**SELECTED EXCERPT**
↓↓↓
# Soft Board wih Soft or Stiff Bindings?



## Vlaze (Nov 12, 2008)

Gryfon19 said:


> Does it make sense to have a stiffer (Rome Targa) binding on a soft board or a softer (Ride Beta) binding? I feel like I could make an argument for either way but I'm not sure. Let's say it's for primarily all mountain riding with occasional park. Thoughts? Cheers.


The stiffer the binding the more responsive it will be for intiating turns with your body. The softer it is the more it can flex when moving your body to balance on jibbing and/or landing from jumps. If you're doing occassional park, then might as well set up for the all mountain if you're going to mostly freeride then, meaning stiffer. But you can always install one, try it one day, install the other, and try it another day and make your own choice.


----------



## Guest (Dec 23, 2008)

all preference. responsive or forgiving?


----------



## Rocan (Dec 3, 2008)

i go stiff... from boots to binding, responsiveness all the way


----------



## Guest (Dec 23, 2008)

It's all preference. I use the ride ltd beta's from 05-06, a stiff high back on both my soft board and all mountain board. I prefer more response even on rails and definitely off kickers.


----------



## jmacphee9 (Nov 11, 2008)

Gryfon19 said:


> Does it make sense to have a stiffer (Rome Targa) binding on a soft board or a softer (Ride Beta) binding? I feel like I could make an argument for either way but I'm not sure. Let's say it's for primarily all mountain riding with occasional park. Thoughts? Cheers.


isnt the point of the targa to have your own choice with one binding? the targa is one of the most customizable bindings out there


----------



## Extremo (Nov 6, 2008)

If you want a stiff binding that means you're looking for something that's more responsive. And if you want your board to be responsive you dont want a soft board. So it doesnt make a lot of sense to me.


----------



## Flick Montana (Jul 9, 2007)

You would want to buy stiff bindings and a soft board if you really like blasting down the hill nearly out of control and seconds from death. Great adrenaline rush.

You'll have lots of responsiveness and a super chatty board. Makes perfect sense...no wait, it doesn't.


----------



## IS3_FTW (Jan 21, 2013)

Flick Montana said:


> *you really like blasting down the hill nearly out of control and seconds from death.* Great adrenaline rush.
> 
> You'll have lots of responsiveness and a super chatty board. Makes perfect sense...no wait, it doesn't.


:thumbsup::yahoo: Thats what I am looking for :bowdown:


----------



## DesireeM81 (Dec 6, 2012)

I ride a super soft board with the stiffest boots and bindings I could afford that the time. When I upgrade I am going even stiffer on my bindings with my slighty stiffer but still pretty soft board.


----------



## IS3_FTW (Jan 21, 2013)

DesireeM81 said:


> I ride a super soft board with the stiffest boots and bindings I could afford that the time. When I upgrade I am going even stiffer on my bindings with my slighty stiffer but still pretty soft board.


I have the Rome Mod Rocker, which is a soft board. Vans High Standard boots, which is also soft. So, would that mean I need something that is super stiff?


----------



## Nivek (Jan 24, 2008)

Gryfon19 said:


> Does it make sense to have a stiffer (Rome Targa) binding on a soft board or a softer (Ride Beta) binding? I feel like I could make an argument for either way but I'm not sure. Let's say it's for primarily all mountain riding with occasional park. Thoughts? Cheers.


Depends on the board.



IS3_FTW said:


> I have the Rome Mod Rocker, which is a soft board.


Since when? You must be a whale and downsized way too much. That thing is a powerful park board aimed at jumping super stars...


----------
↑↑↑
**WRITTEN TASK**
Decide whether each statement agrees with the thread on board and binding stiffness, giving yes or no and quoting the deciding words: (a) Rocan favors stiffness in both boots and bindings; (b) IS3_FTW describes the Vans High Standard boots as stiff; (c) jmacphee9 calls the Targa one of the most customizable bindings. The listing after this text has no role in the exercise.

**DATA PROVIDED**
↓↓↓
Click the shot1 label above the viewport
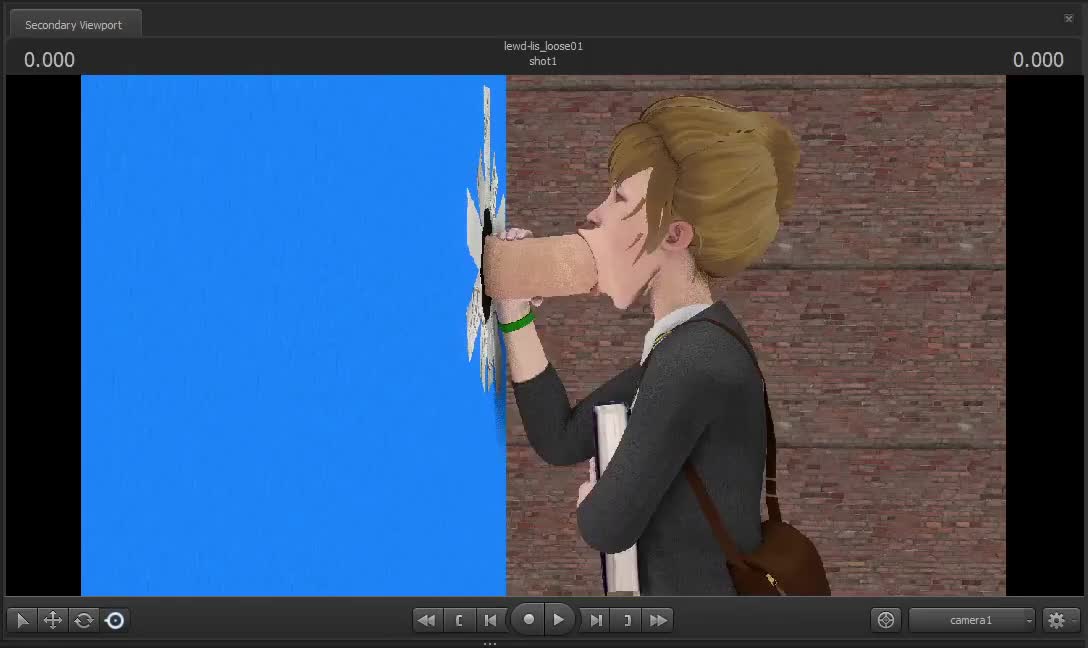Image resolution: width=1088 pixels, height=648 pixels. pyautogui.click(x=543, y=62)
↑↑↑
**RESPONSE FOR THIS EXERCISE**
(a) Yes: "i go stiff... from boots to binding, responsiveness all the way"
(b) No: "Vans High Standard boots, which is also soft."
(c) Yes: "the targa is one of the most customizable bindings out there"